问题描述
我有一个数据集,该数据集以前被分为3组:训练,验证和测试。这些集合必须按照给定的方式使用,以便比较不同算法的性能。
I have a dataset, which has previously been split into 3 sets: train, validation and test. These sets have to be used as given in order to compare the performance across different algorithms.
我现在想使用验证集优化我的SVM的参数。但是,我找不到如何将验证集明确输入到 sklearn.grid_search.GridSearchCV()
中。以下是我先前用于在训练集上进行K折交叉验证的一些代码。但是,对于此问题,我需要使用给定的验证集。我该怎么做?
I would now like to optimize the parameters of my SVM using the validation set. However, I cannot find how to input the validation set explicitly into sklearn.grid_search.GridSearchCV()
. Below is some code I've previously used for doing K-fold cross-validation on the training set. However, for this problem I need to use the validation set as given. How can I do that?
from sklearn import svm, cross_validation
from sklearn.grid_search import GridSearchCV
# (some code left out to simplify things)
skf = cross_validation.StratifiedKFold(y_train, n_folds=5, shuffle = True)
clf = GridSearchCV(svm.SVC(tol=0.005, cache_size=6000,
class_weight=penalty_weights),
param_grid=tuned_parameters,
n_jobs=2,
pre_dispatch="n_jobs",
cv=skf,
scoring=scorer)
clf.fit(X_train, y_train)
推荐答案
使用
ps = PredefinedSplit(test_fold=your_test_fold)
然后在<$ c $中设置 cv = ps
c> GridSearchCV
then set cv=ps
in GridSearchCV
test_fold [i]给出样本i的测试集折叠。值为-1表示相应的样本不是任何测试集折叠的一部分,而是将始终放入训练折叠中。

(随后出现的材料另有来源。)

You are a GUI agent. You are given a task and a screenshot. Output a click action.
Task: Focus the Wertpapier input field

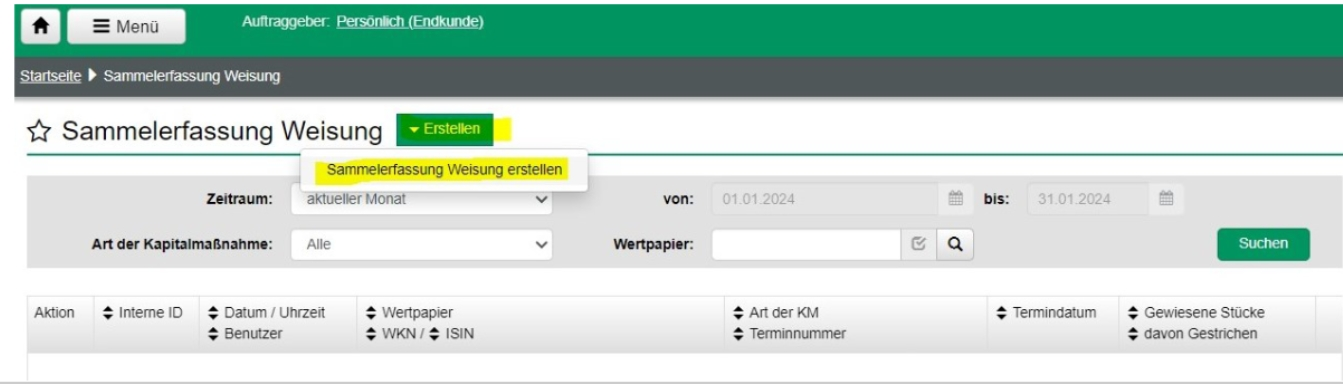click(x=809, y=243)
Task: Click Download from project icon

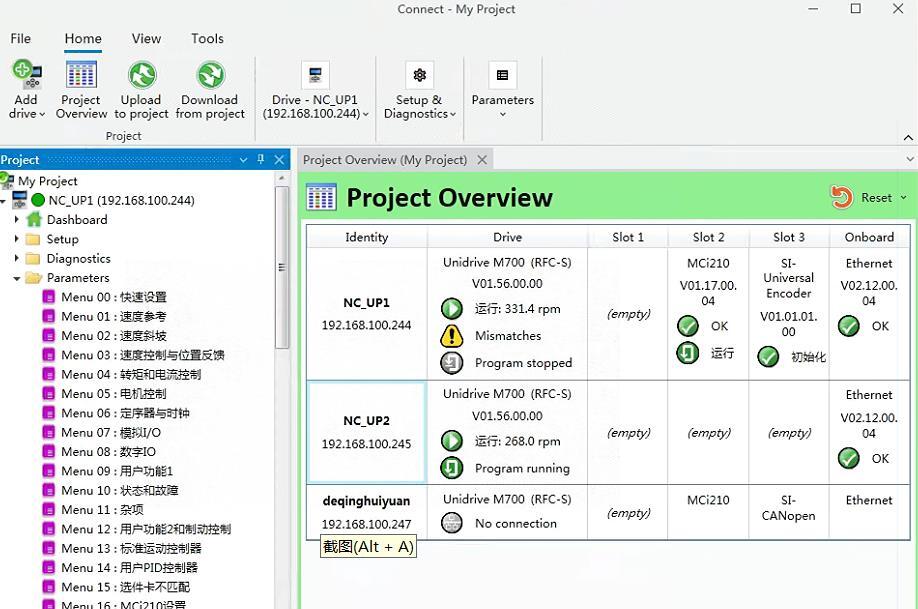Action: coord(210,75)
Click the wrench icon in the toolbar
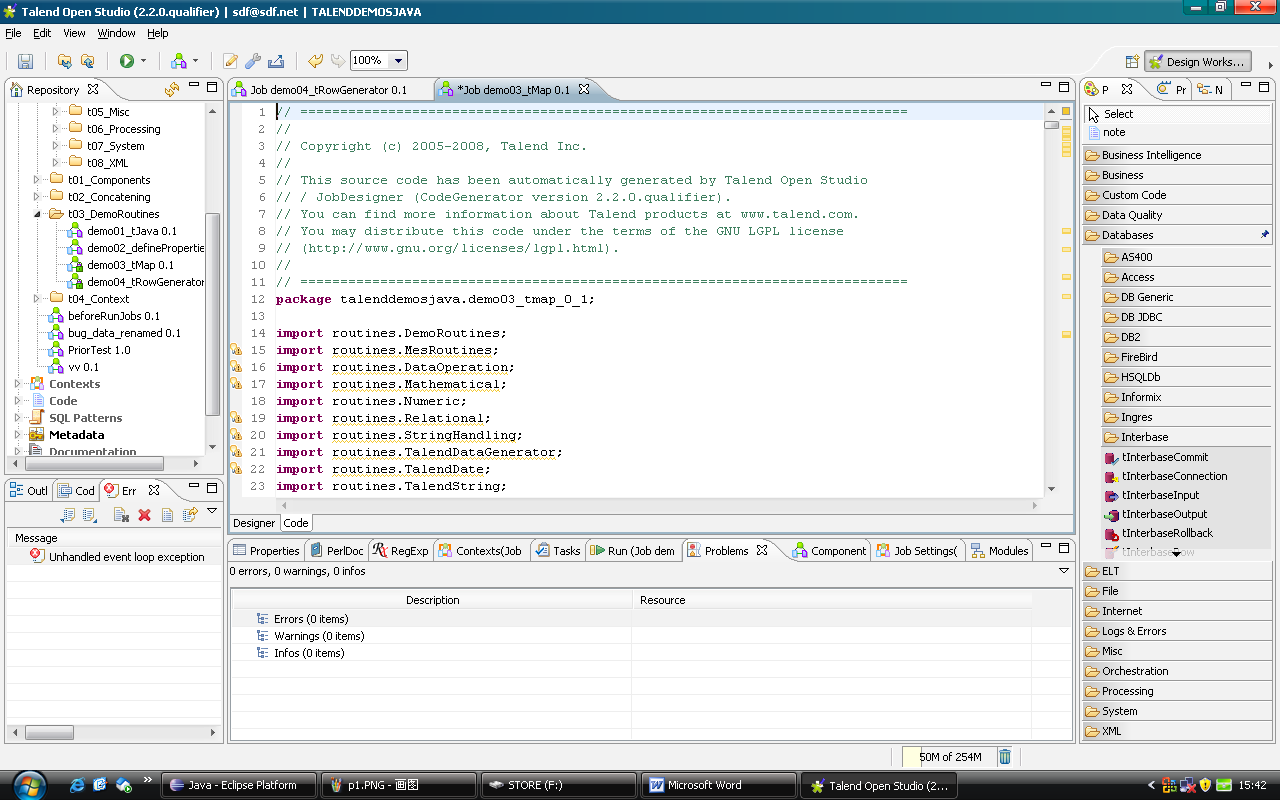 [x=253, y=61]
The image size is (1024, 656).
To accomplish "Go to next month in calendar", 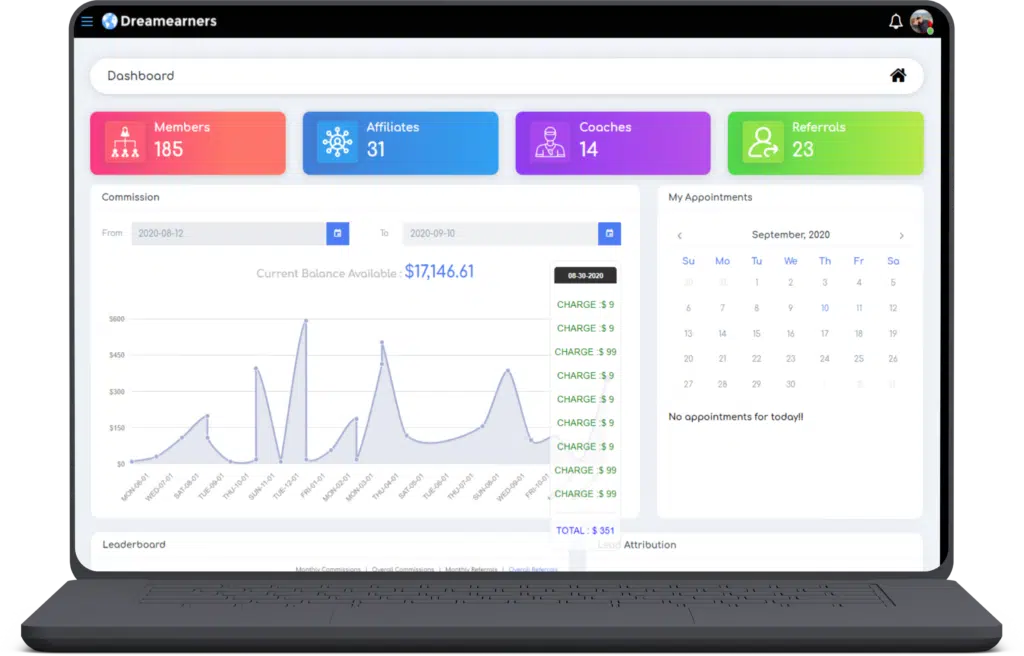I will tap(901, 236).

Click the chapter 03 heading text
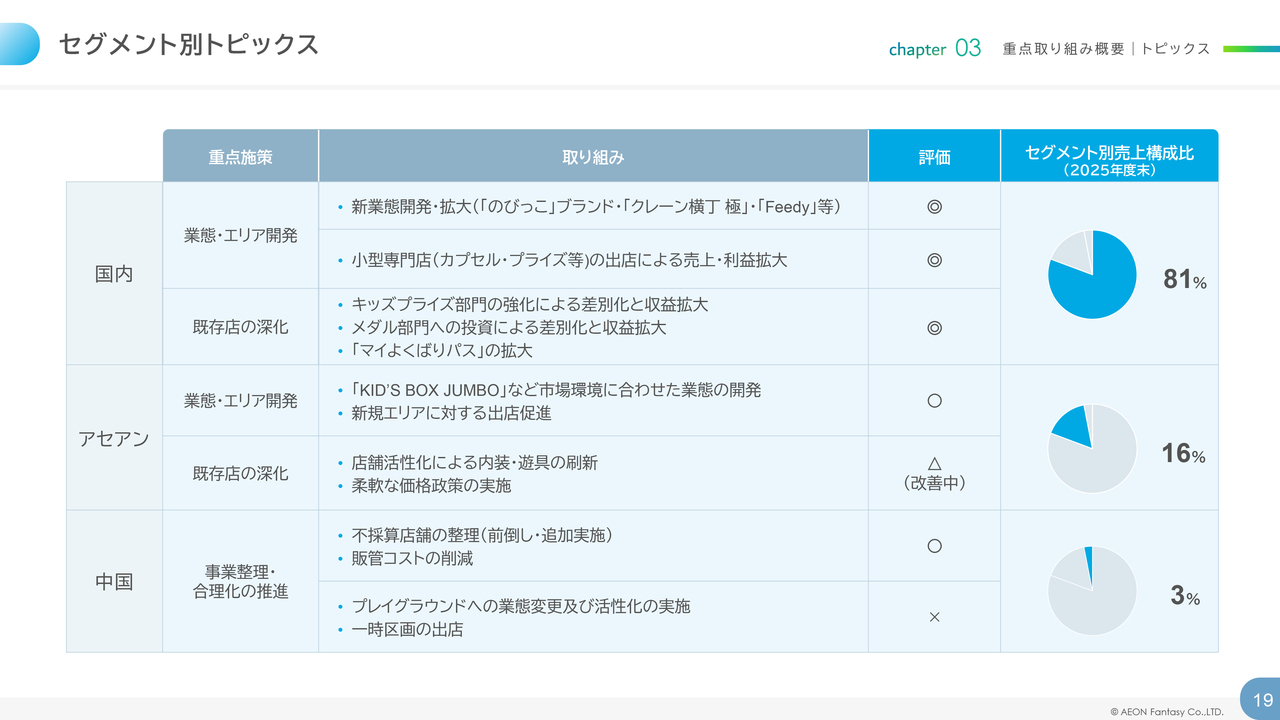point(934,48)
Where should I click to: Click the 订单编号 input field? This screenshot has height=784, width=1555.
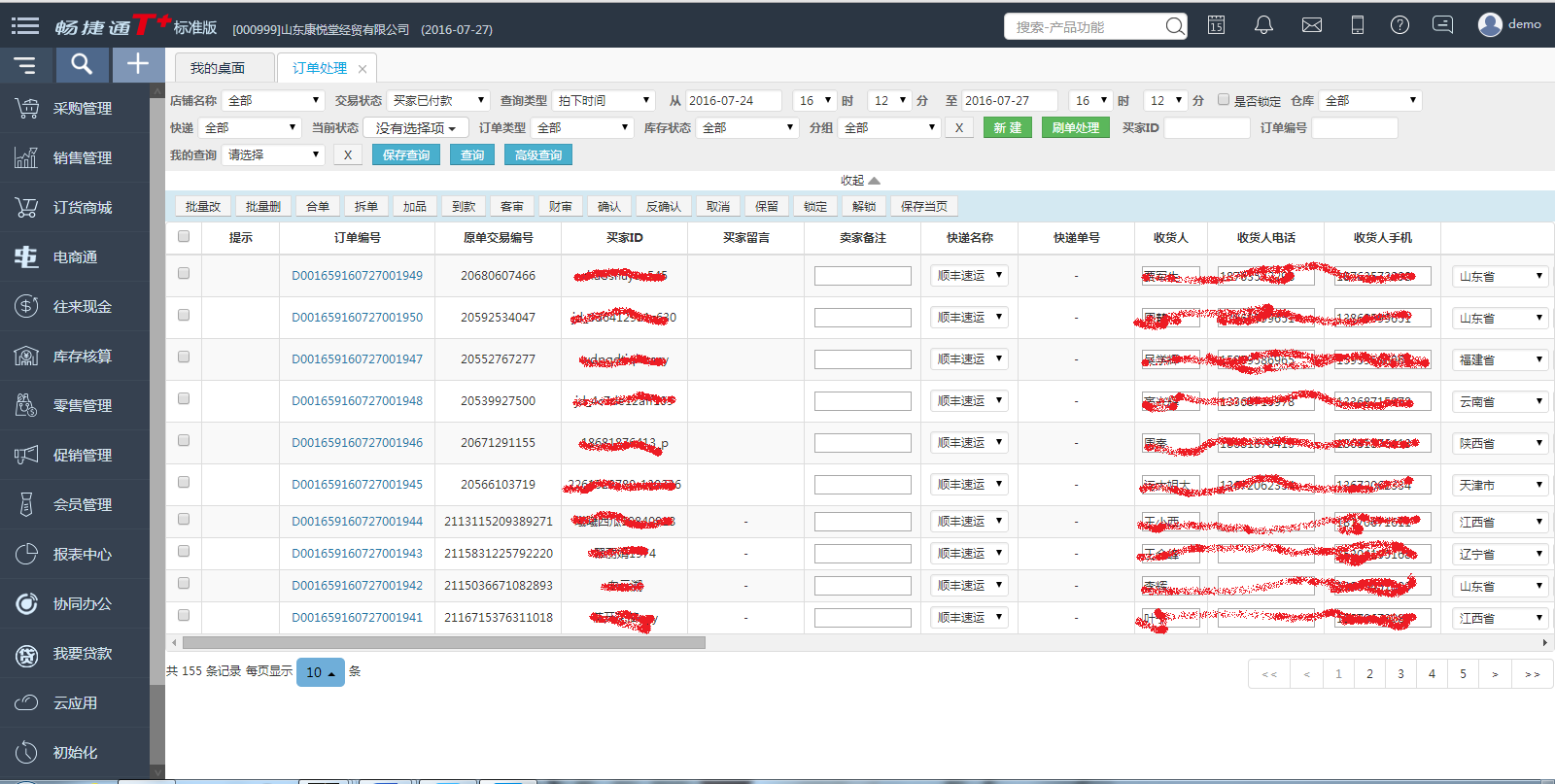(1354, 128)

test_fold[i] gives the test set fold of sample i. A value of -1 indicates that the corresponding sample is not part of any test set folds, but will instead always be put into the training fold.
也请参见
这篇关于使用sklearn对网格搜索使用显式(预定义)验证集的文章就介绍到这了,希望我们推荐的答案对大家有所帮助,也希望大家多多支持!